Esse êxodo da metrópole rumo aos condomínios de casas leva consigo um ethos urbano que eu, pessoalmente, acho desagradável: a segregação por classes sociais e, creio eu, o consequente estímulo à violência. Quando as populações urbanas migram para os condomínios feitos para recebê-las, elas não se integram à população rural pré-existente. Ao mesmo tempo, incrementam o mercado consumidor de drogas. As cercas do condomínio funcionam como um alerta para a bandidagem: “Os ricos estão todos aqui.” Mas como o cidadão urbano está acostumado à violência, irá considerar a cidade muito tranquila para os seus próprios parâmetros.

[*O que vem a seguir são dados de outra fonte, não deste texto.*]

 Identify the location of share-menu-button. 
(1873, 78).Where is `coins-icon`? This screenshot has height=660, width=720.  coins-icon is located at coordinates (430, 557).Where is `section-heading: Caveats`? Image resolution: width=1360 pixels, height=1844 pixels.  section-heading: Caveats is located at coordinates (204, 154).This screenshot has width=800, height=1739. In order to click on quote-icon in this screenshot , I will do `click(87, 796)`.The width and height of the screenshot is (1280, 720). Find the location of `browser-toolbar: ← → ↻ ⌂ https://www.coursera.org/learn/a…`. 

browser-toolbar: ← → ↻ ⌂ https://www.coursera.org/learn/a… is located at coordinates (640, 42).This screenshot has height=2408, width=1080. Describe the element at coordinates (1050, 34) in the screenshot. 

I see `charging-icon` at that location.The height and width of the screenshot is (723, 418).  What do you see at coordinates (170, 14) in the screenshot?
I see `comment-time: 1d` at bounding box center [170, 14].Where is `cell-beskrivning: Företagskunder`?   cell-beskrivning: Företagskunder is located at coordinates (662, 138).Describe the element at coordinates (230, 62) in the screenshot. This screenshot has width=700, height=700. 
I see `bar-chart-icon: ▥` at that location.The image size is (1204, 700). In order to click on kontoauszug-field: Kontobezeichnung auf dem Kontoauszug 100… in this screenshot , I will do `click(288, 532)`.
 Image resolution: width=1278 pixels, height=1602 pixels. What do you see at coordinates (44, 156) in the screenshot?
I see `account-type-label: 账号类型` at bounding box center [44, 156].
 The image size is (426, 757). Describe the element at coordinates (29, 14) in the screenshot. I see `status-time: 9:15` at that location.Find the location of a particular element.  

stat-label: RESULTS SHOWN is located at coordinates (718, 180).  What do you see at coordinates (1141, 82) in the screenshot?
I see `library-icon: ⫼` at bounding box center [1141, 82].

Eu integro essa estatística de soteropolitanos que abandonaram Salvador, mas, como o home office me permite, não fiquei na Região Metropolitana. Em vez disso, vim para uma área onde o tecido social permite que as pessoas morem em casas de rua (isto é, sem condomínio), e até tenham casas de rua enquanto moram em Salvador. As pessoas deixam as casas fechadas com tudo dentro por meses a fio – ou até anos, no caso da pandemia – sem achar que precisam de um condomínio para ter segurança. Os meus parentes urbanos do Sudeste ficam surpresos porque viajo e deixo a casa fechada, mas eu não faço nada de extravagante para os parâmetros locais. No entanto, os meus vizinhos dirão que a cidade é muito violenta, porque não se pode mais deixar a porta aberta. E aberta não significa destrancada, não; é aberta mesmo. As velhinhas pobres conservam esse hábito de deixar a porta da rua escancarada. Em Salvador, existe algo parecido que talvez seja outro vestígio: em dia de festa, os apartamentos deixam a porta aberta para os parentes e amigos irem entrando.
Resta saber, então, até que ponto o medo da violência, tão naturalizado nas metrópoles, não é ele mesmo uma causa de violência.